# What is asked
Write out the following lines exactly as they appear.

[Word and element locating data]
════════════════

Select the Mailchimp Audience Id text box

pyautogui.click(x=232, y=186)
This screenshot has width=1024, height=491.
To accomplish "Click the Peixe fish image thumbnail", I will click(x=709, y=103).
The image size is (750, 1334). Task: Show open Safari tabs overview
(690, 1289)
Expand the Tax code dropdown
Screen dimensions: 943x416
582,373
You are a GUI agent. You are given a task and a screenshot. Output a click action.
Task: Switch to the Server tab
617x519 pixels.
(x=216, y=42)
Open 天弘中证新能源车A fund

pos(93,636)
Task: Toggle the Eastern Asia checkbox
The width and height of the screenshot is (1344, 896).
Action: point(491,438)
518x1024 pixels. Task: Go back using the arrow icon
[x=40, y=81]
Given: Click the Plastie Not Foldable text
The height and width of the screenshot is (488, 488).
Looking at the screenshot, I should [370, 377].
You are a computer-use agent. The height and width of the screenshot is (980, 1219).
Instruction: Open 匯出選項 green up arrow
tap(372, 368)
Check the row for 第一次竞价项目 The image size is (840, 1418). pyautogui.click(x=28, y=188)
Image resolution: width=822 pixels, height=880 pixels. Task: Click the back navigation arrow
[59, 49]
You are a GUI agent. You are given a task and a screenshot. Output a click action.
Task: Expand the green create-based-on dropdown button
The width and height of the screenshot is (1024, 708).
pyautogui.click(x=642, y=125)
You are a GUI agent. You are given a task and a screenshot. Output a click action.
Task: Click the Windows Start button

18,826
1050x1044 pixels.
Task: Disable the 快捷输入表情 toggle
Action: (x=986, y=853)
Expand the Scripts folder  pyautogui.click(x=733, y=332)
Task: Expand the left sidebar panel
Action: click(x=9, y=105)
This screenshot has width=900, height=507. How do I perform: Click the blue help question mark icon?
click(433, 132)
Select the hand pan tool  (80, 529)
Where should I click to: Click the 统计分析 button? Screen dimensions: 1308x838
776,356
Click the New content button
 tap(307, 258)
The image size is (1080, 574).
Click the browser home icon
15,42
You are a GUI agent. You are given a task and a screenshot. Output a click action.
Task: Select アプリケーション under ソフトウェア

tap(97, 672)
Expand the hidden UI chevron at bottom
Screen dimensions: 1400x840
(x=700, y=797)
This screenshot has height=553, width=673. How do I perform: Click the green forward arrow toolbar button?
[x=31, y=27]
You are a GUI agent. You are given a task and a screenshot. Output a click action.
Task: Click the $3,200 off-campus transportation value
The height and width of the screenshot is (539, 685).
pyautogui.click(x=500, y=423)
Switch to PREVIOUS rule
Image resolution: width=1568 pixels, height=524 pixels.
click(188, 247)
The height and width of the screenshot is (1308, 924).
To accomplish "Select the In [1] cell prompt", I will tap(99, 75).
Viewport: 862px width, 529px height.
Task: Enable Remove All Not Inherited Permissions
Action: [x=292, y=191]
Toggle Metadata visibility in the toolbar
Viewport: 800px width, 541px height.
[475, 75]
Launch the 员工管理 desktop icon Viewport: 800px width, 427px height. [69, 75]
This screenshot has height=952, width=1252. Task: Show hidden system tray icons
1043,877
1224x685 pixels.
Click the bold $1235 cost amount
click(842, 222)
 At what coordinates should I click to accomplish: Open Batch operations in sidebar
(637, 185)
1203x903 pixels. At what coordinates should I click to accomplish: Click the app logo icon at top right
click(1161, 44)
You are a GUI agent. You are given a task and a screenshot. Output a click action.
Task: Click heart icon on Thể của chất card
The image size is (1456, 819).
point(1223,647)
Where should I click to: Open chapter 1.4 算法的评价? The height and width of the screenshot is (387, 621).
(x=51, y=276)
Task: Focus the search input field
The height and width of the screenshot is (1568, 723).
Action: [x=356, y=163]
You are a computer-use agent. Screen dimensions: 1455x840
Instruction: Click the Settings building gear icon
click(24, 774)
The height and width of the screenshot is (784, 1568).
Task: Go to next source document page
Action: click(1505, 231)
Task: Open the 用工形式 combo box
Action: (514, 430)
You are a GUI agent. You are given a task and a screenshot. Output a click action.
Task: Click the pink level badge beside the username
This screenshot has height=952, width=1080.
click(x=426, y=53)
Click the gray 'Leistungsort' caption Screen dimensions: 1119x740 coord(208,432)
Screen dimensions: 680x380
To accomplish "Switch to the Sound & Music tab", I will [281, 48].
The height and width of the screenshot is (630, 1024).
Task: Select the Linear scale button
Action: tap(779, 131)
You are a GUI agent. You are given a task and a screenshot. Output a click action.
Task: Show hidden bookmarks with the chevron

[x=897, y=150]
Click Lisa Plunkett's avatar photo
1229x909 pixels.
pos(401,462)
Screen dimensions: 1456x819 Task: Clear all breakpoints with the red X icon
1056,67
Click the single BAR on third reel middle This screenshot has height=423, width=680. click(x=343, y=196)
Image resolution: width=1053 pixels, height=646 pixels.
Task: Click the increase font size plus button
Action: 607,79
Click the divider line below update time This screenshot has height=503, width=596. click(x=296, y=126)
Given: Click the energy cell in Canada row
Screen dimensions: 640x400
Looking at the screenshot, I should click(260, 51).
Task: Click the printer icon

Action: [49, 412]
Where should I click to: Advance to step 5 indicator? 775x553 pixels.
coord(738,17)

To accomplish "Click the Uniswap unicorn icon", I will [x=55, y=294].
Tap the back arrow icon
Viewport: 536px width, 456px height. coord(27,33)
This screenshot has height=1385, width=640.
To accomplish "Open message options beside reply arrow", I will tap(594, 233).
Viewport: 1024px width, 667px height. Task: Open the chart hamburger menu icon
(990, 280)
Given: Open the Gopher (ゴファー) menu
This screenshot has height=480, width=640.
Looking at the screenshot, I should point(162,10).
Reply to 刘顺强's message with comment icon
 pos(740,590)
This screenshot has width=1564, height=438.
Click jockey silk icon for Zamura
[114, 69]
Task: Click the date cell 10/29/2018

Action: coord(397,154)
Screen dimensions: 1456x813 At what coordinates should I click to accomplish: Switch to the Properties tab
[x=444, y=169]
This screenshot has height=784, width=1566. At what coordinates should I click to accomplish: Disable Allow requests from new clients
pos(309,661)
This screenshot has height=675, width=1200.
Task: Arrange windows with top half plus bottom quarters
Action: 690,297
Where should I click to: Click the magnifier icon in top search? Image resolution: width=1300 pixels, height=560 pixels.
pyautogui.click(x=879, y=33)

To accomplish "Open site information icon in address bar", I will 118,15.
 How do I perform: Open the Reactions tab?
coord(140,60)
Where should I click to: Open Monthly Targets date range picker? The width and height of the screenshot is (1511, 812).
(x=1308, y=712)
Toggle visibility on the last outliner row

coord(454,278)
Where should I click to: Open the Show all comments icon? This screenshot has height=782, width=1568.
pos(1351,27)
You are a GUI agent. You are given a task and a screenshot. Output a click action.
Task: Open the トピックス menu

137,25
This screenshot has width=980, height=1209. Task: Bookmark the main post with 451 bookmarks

════════════════

# In response
Select the Mailchimp Audience Id text box

pyautogui.click(x=232, y=186)
This screenshot has width=1024, height=491.
To accomplish "Click the Peixe fish image thumbnail", I will click(x=709, y=103).
The image size is (750, 1334). Task: Show open Safari tabs overview
(690, 1289)
Expand the Tax code dropdown
Screen dimensions: 943x416
582,373
You are a GUI agent. You are given a task and a screenshot. Output a click action.
Task: Switch to the Server tab
617x519 pixels.
(x=216, y=42)
Open 天弘中证新能源车A fund

pos(93,636)
Task: Toggle the Eastern Asia checkbox
The width and height of the screenshot is (1344, 896).
Action: point(491,438)
518x1024 pixels. Task: Go back using the arrow icon
[x=40, y=81]
Given: Click the Plastie Not Foldable text
The height and width of the screenshot is (488, 488).
Looking at the screenshot, I should [370, 377].
You are a computer-use agent. The height and width of the screenshot is (980, 1219).
Instruction: Open 匯出選項 green up arrow
tap(372, 368)
Check the row for 第一次竞价项目 The image size is (840, 1418). pyautogui.click(x=28, y=188)
Image resolution: width=822 pixels, height=880 pixels. Task: Click the back navigation arrow
[59, 49]
You are a GUI agent. You are given a task and a screenshot. Output a click action.
Task: Expand the green create-based-on dropdown button
The width and height of the screenshot is (1024, 708).
pyautogui.click(x=642, y=125)
You are a GUI agent. You are given a task and a screenshot. Output a click action.
Task: Click the Windows Start button

18,826
1050x1044 pixels.
Task: Disable the 快捷输入表情 toggle
Action: (x=986, y=853)
Expand the Scripts folder  pyautogui.click(x=733, y=332)
Task: Expand the left sidebar panel
Action: click(x=9, y=105)
This screenshot has width=900, height=507. How do I perform: Click the blue help question mark icon?
click(433, 132)
Select the hand pan tool  (80, 529)
Where should I click to: Click the 统计分析 button? Screen dimensions: 1308x838
776,356
Click the New content button
 tap(307, 258)
The image size is (1080, 574).
Click the browser home icon
15,42
You are a GUI agent. You are given a task and a screenshot. Output a click action.
Task: Select アプリケーション under ソフトウェア

tap(97, 672)
Expand the hidden UI chevron at bottom
Screen dimensions: 1400x840
(x=700, y=797)
This screenshot has height=553, width=673. How do I perform: Click the green forward arrow toolbar button?
[x=31, y=27]
You are a GUI agent. You are given a task and a screenshot. Output a click action.
Task: Click the $3,200 off-campus transportation value
The height and width of the screenshot is (539, 685).
pyautogui.click(x=500, y=423)
Switch to PREVIOUS rule
Image resolution: width=1568 pixels, height=524 pixels.
click(188, 247)
The height and width of the screenshot is (1308, 924).
To accomplish "Select the In [1] cell prompt", I will tap(99, 75).
Viewport: 862px width, 529px height.
Task: Enable Remove All Not Inherited Permissions
Action: [x=292, y=191]
Toggle Metadata visibility in the toolbar
Viewport: 800px width, 541px height.
[475, 75]
Launch the 员工管理 desktop icon Viewport: 800px width, 427px height. [69, 75]
This screenshot has height=952, width=1252. Task: Show hidden system tray icons
1043,877
1224x685 pixels.
Click the bold $1235 cost amount
click(842, 222)
 At what coordinates should I click to accomplish: Open Batch operations in sidebar
(637, 185)
1203x903 pixels. At what coordinates should I click to accomplish: Click the app logo icon at top right
click(1161, 44)
You are a GUI agent. You are given a task and a screenshot. Output a click action.
Task: Click heart icon on Thể của chất card
The image size is (1456, 819).
point(1223,647)
Where should I click to: Open chapter 1.4 算法的评价? The height and width of the screenshot is (387, 621).
(x=51, y=276)
Task: Focus the search input field
The height and width of the screenshot is (1568, 723).
Action: [x=356, y=163]
You are a computer-use agent. Screen dimensions: 1455x840
Instruction: Click the Settings building gear icon
click(24, 774)
The height and width of the screenshot is (784, 1568).
Task: Go to next source document page
Action: click(1505, 231)
Task: Open the 用工形式 combo box
Action: (514, 430)
You are a GUI agent. You are given a task and a screenshot. Output a click action.
Task: Click the pink level badge beside the username
This screenshot has height=952, width=1080.
click(x=426, y=53)
Click the gray 'Leistungsort' caption Screen dimensions: 1119x740 coord(208,432)
Screen dimensions: 680x380
To accomplish "Switch to the Sound & Music tab", I will [281, 48].
The height and width of the screenshot is (630, 1024).
Task: Select the Linear scale button
Action: tap(779, 131)
You are a GUI agent. You are given a task and a screenshot. Output a click action.
Task: Show hidden bookmarks with the chevron

[x=897, y=150]
Click Lisa Plunkett's avatar photo
1229x909 pixels.
pos(401,462)
Screen dimensions: 1456x819 Task: Clear all breakpoints with the red X icon
1056,67
Click the single BAR on third reel middle This screenshot has height=423, width=680. click(x=343, y=196)
Image resolution: width=1053 pixels, height=646 pixels.
Task: Click the increase font size plus button
Action: 607,79
Click the divider line below update time This screenshot has height=503, width=596. click(x=296, y=126)
Given: Click the energy cell in Canada row
Screen dimensions: 640x400
Looking at the screenshot, I should click(260, 51).
Task: Click the printer icon

Action: [49, 412]
Where should I click to: Advance to step 5 indicator? 775x553 pixels.
coord(738,17)

To accomplish "Click the Uniswap unicorn icon", I will [x=55, y=294].
Tap the back arrow icon
Viewport: 536px width, 456px height. coord(27,33)
This screenshot has height=1385, width=640.
To accomplish "Open message options beside reply arrow", I will tap(594, 233).
Viewport: 1024px width, 667px height. Task: Open the chart hamburger menu icon
(990, 280)
Given: Open the Gopher (ゴファー) menu
This screenshot has height=480, width=640.
Looking at the screenshot, I should point(162,10).
Reply to 刘顺强's message with comment icon
 pos(740,590)
This screenshot has width=1564, height=438.
Click jockey silk icon for Zamura
[114, 69]
Task: Click the date cell 10/29/2018

Action: coord(397,154)
Screen dimensions: 1456x813 At what coordinates should I click to accomplish: Switch to the Properties tab
[x=444, y=169]
This screenshot has height=784, width=1566. At what coordinates should I click to accomplish: Disable Allow requests from new clients
pos(309,661)
This screenshot has height=675, width=1200.
Task: Arrange windows with top half plus bottom quarters
Action: 690,297
Where should I click to: Click the magnifier icon in top search? Image resolution: width=1300 pixels, height=560 pixels.
pyautogui.click(x=879, y=33)

To accomplish "Open site information icon in address bar", I will 118,15.
 How do I perform: Open the Reactions tab?
coord(140,60)
Where should I click to: Open Monthly Targets date range picker? The width and height of the screenshot is (1511, 812).
(x=1308, y=712)
Toggle visibility on the last outliner row

coord(454,278)
Where should I click to: Open the Show all comments icon? This screenshot has height=782, width=1568.
pos(1351,27)
You are a GUI agent. You are given a task and a screenshot. Output a click action.
Task: Open the トピックス menu

137,25
This screenshot has width=980, height=1209. Task: Bookmark the main post with 451 bookmarks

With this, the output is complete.